10.29.09

Scruton, art, evolution, and David Stove

Posted in Evolution at 12:50 pm by nemo

Books on art/evolution by Roger Scruton, plus Dutton’s prior book…

The Failings of EP
But no—Scruton won’t have any of that. Agreeing with an Australian philosopher, the late David Stove, he dismisses evolutionary psychology as “Darwinian fairytales.” As for The Art Instinct, although it receives bibliographical mention at the back of Scruton’s book, neither the work nor its argument is engaged directly (both books appeared in 2009, The Art Instinct a little before Beauty). Instead, two other proponents of evolutionary psychology, Ellen Dissanayake and Geoffrey Miller (whose contributions are described in Dutton’s book), are made to represent evolutionary aesthetics overall.
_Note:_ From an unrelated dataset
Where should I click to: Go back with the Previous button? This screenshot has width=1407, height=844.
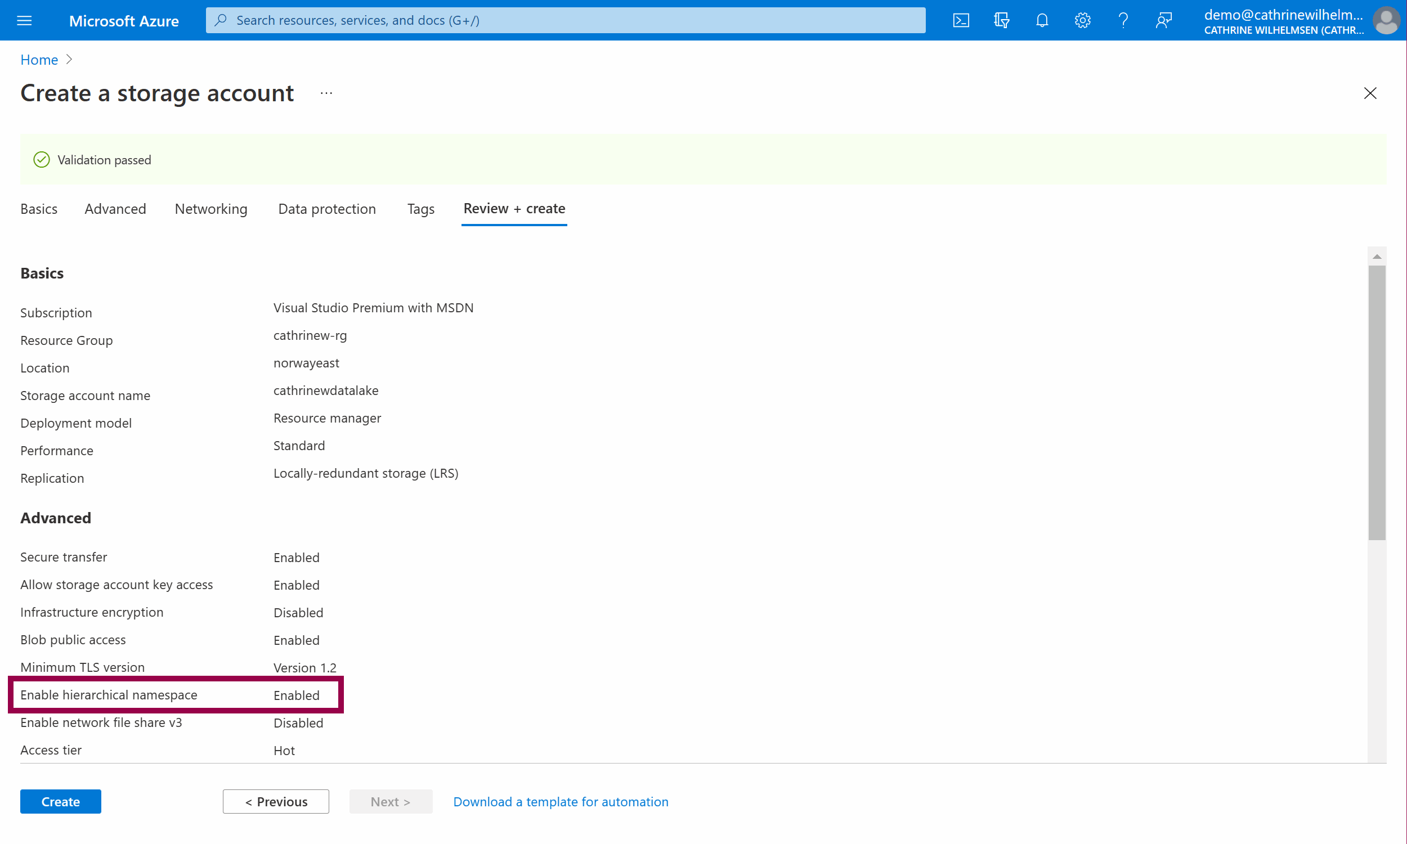276,801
There is nothing more direct as a refutation of Darwinism than its inability to handle either morality or art, despite the mythologies being created to fake it, Dutton’s effort with art being a rare instance of attempts to deal with the art factor.
It is interesting that Kant wrote three critiques, the last two on morality and aesthetics.
Perahps the first critique by Kant can explain why Darwinists strike out on the last two.

It is interesting that Scruton cites David Stove! But the take here is that this has to do with evolutionary psychology, often a cover for those who don’t want to criticize Darwin.
I am curious as to whether Scruton is actually an anti-darwinists. Hard to read Stove and not be.